▸ WRITTEN TASKS
A - Using the property tax passage below, decide whether each statement agrees with it, answering yes or no and quoting the deciding words: (i) The passage is mainly about Minnesota and Wisconsin. (ii) A residential homestead tends to have a higher tax rate than an apartment building. (iii) Property taxes are calculated from four principal factors.
B - Write what comes next in the property tax passage below, beginning after its final sentence.

Homeownership can be complicated, but we also think it’s one of the most rewarding ventures out there. In our series, Ask an Edina Realty Lawyer, we are hoping to demystify some of the trickier aspects of buying, selling and owning a home.
In this edition, one of our lawyers discusses taxes that are assessed against real property, how those taxes are calculated, and how it may be possible to get them reduced.
Please note: Property taxes vary from state to state and while the information in this article provides some good insight for many states, it is primarily focused on Minnesota and Wisconsin.
Dear Edina Realty Legal,
I recently received my property tax estimate. Is there anything I can do to reduce the amount?
When we think about taxes, we often feel like they are something completely outside of our control. In many circumstances, that’s true. The government determines what we will pay and we simply pay it.
But when we’re talking about property taxes, we might be able to exercise some level of control, at least to ensure that we are not paying more than our fair share. Let’s dive in.
How are property taxes calculated?
Property taxes are calculated based on three principal factors:
- The location of your property: Your tax amount is affected by the city and county in which the property is located. The more the local government spends, the more your taxes are likely to rise. For example, a homeowner in Minneapolis may pay more in taxes than someone who owns a similar home in, let’s say, Buffalo, MN.
- The classification of your property: The government has different tax rates for different types of properties. Commercial properties and apartment buildings tend to have a higher tax rate than a residential homestead.

▸ DATA SEGMENT
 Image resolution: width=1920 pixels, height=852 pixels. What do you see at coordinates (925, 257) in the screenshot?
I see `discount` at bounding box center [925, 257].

▸ TASK-BY-TASK RESULTS
A -
(i) Yes: "it is primarily focused on Minnesota and Wisconsin"
(ii) No: "Commercial properties and apartment buildings tend to have a higher tax rate than a residential homestead."
(iii) No: "Property taxes are calculated based on three principal factors"

B -
- The value of your property: Each year, your local government estimates the market value of your property. Market value is the price the property would likely sell for if it were offered for sale on the open market. Although the actual tax calculation is rather complicated, we can all understand the concept that the lower the market value of your home, the lower your taxes will likely be.
How can I try to lower my tax bill?
To be honest, you can’t do much about your local tax rates. And your tax classification is usually correct as a residential homestead. But one thing you can address is making sure the government is not inflating the market value of your property.
Property values and classifications are determined annually by the local assessor. It would be impossible for the assessor to make an annual individualized valuation of each property, so the assessors often rely on public records about the property itself, as well as market values in general.
As a result, it is quite possible that the assessor’s estimated market value differs from the real market value of your property.
If you believe that the estimated market value is too high — maybe you’ve had a recent appraisal or you’ve been watching the sale prices of similar homes in the neighborhood — you can try to get that number lowered. Here are some ways to go about that:
1. Talk to your assessor
One of the easiest steps you can take is to contact the assessor responsible for determining your home’s value. In Minnesota, this is the county assessor, while in Wisconsin, it’s a city assessor.
You can make sure that the assessor has all of the correct information about your property — if they think your house has four bedrooms when it really only has three, that’s going to result in an incorrect value. The assessor may want to take a look at your home to confirm information about the property.
In addition, if you have recent comparable sales prices of local homes, you may be able to convince the assessor that he or she has overstated the value. And that short phone call or meeting could result in a reduction in your tax bill.
2. Appeal to the local board
If you are not able to reach an agreement with the assessor and you still believe that your property is overvalued, you may appeal your tax assessment to a local group that is tasked with ensuring that properties are properly assessed.
This group is at the municipal level and is called:
- The Local Board of Appeal and Equalization (Minnesota)
- The Board of Review (in Wisconsin)
The boards meet annually in the months of April and May to review tax assessment appeals.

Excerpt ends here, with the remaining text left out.